▶ **Task directions**: Every record gets copied exactly, and no picture goes with it.

Start of Materials provided

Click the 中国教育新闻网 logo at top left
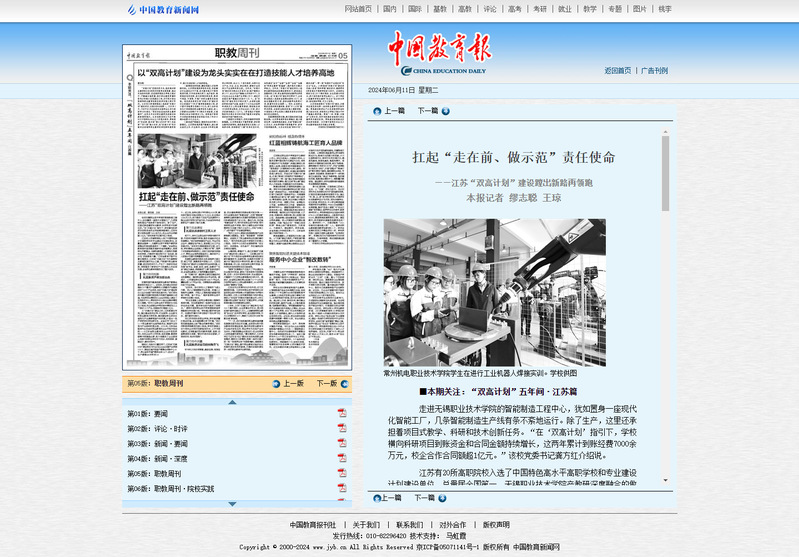This screenshot has height=557, width=799. pos(163,10)
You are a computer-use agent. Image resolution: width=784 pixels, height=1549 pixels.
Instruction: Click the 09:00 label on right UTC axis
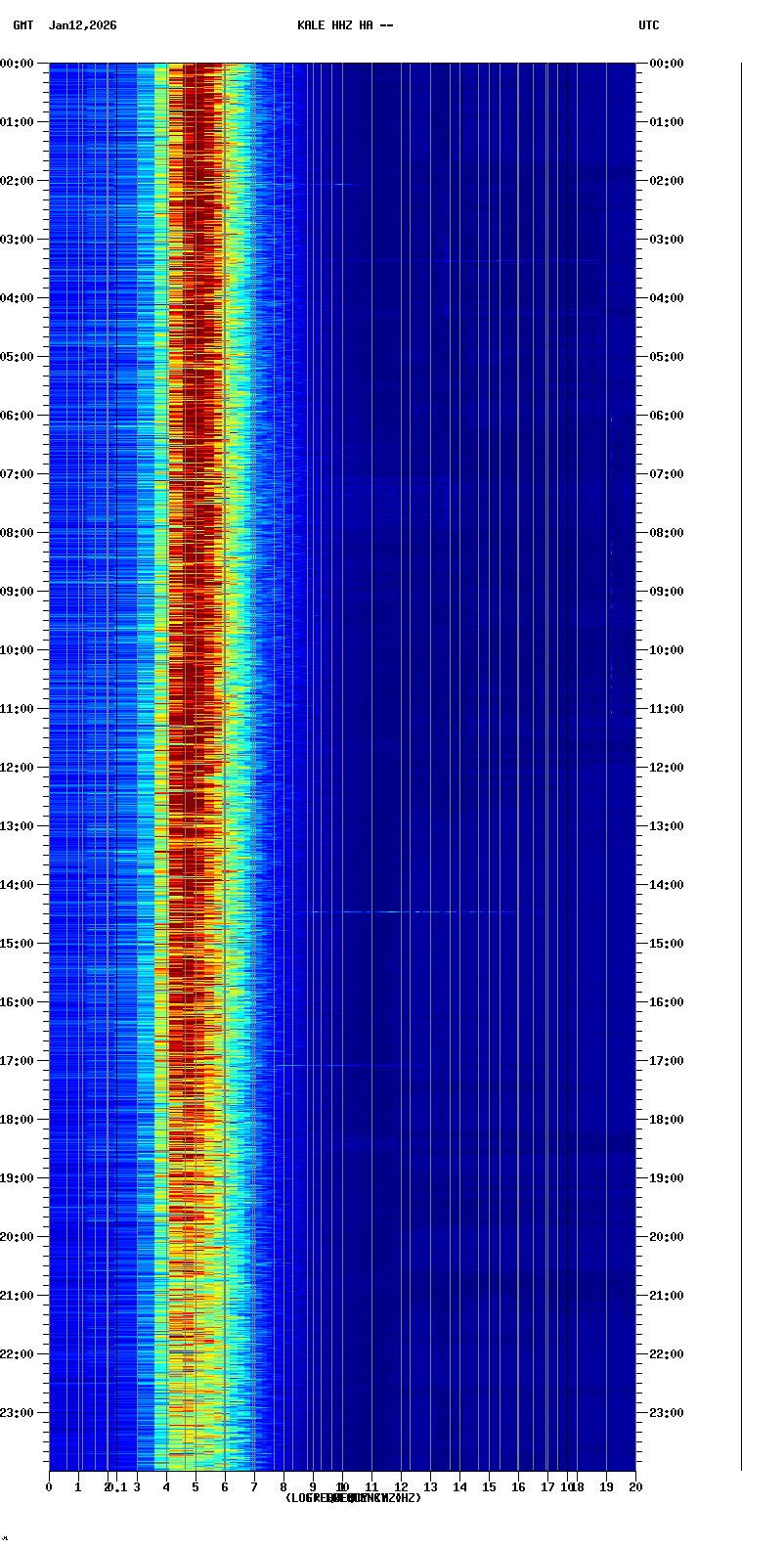pos(667,592)
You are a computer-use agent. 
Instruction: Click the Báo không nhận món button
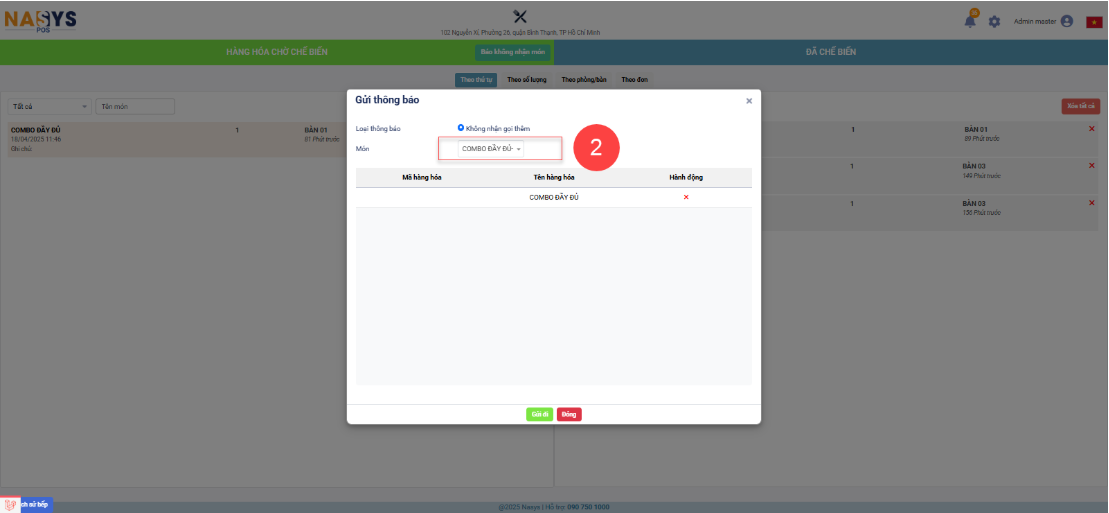click(x=512, y=52)
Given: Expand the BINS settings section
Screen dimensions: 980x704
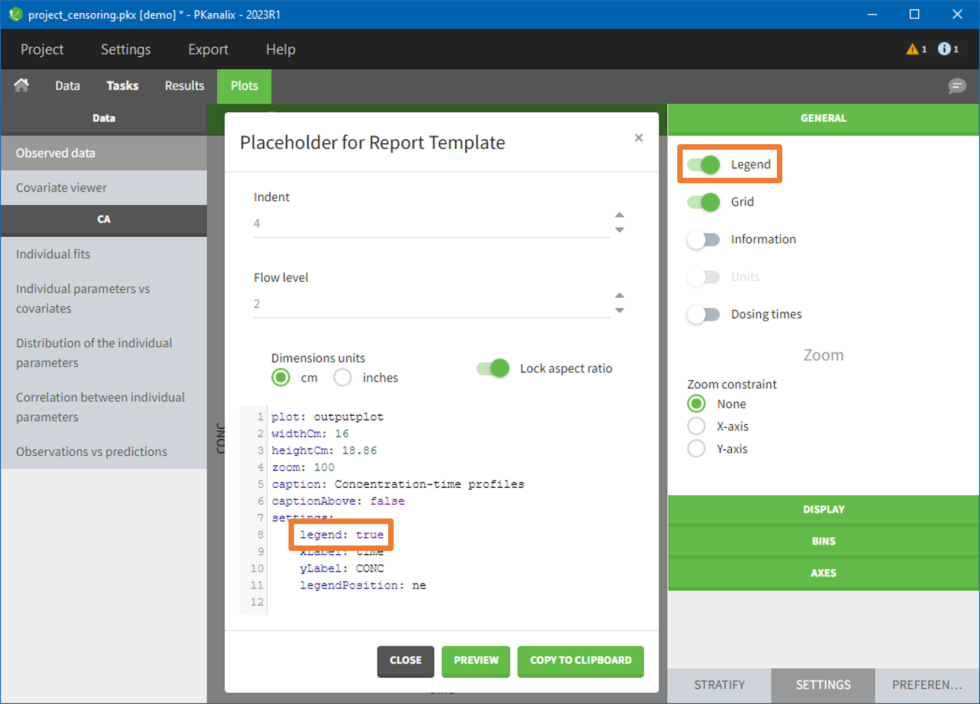Looking at the screenshot, I should pos(823,541).
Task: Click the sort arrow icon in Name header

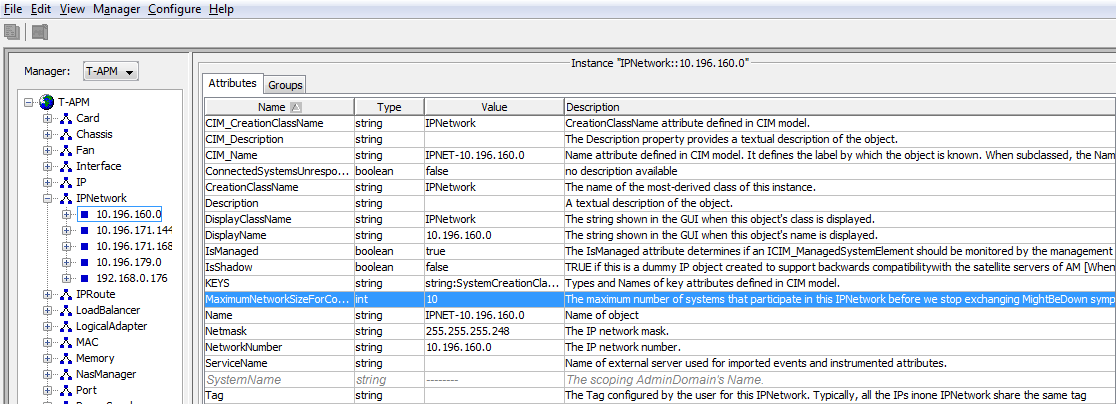Action: [x=296, y=107]
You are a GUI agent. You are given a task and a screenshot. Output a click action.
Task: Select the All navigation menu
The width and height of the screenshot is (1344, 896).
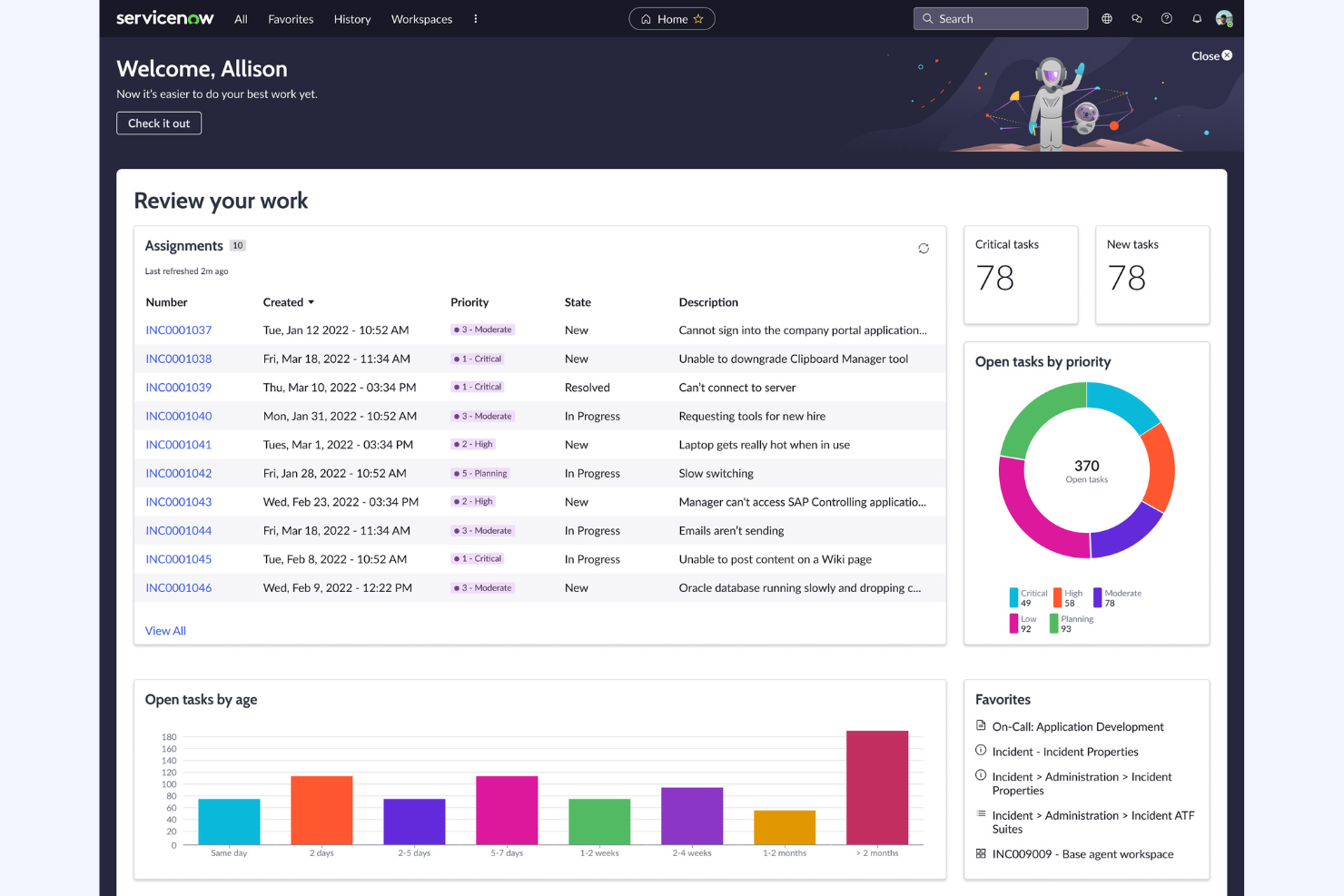point(241,19)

End of Materials provided

▶ **Output of the exercise**:
Click the 中国教育新闻网 logo at top left
This screenshot has height=557, width=799. pos(163,10)
You are a computer-use agent. Image resolution: width=784 pixels, height=1549 pixels.
Instruction: Click the 09:00 label on right UTC axis
pos(667,592)
You are a computer-use agent. 
Instruction: Click the Báo không nhận món button
click(x=512, y=52)
Given: Expand the BINS settings section
Screen dimensions: 980x704
Looking at the screenshot, I should pos(823,541).
Task: Click the sort arrow icon in Name header

Action: [x=296, y=107]
You are a GUI agent. You are given a task and a screenshot. Output a click action.
Task: Select the All navigation menu
The width and height of the screenshot is (1344, 896).
point(241,19)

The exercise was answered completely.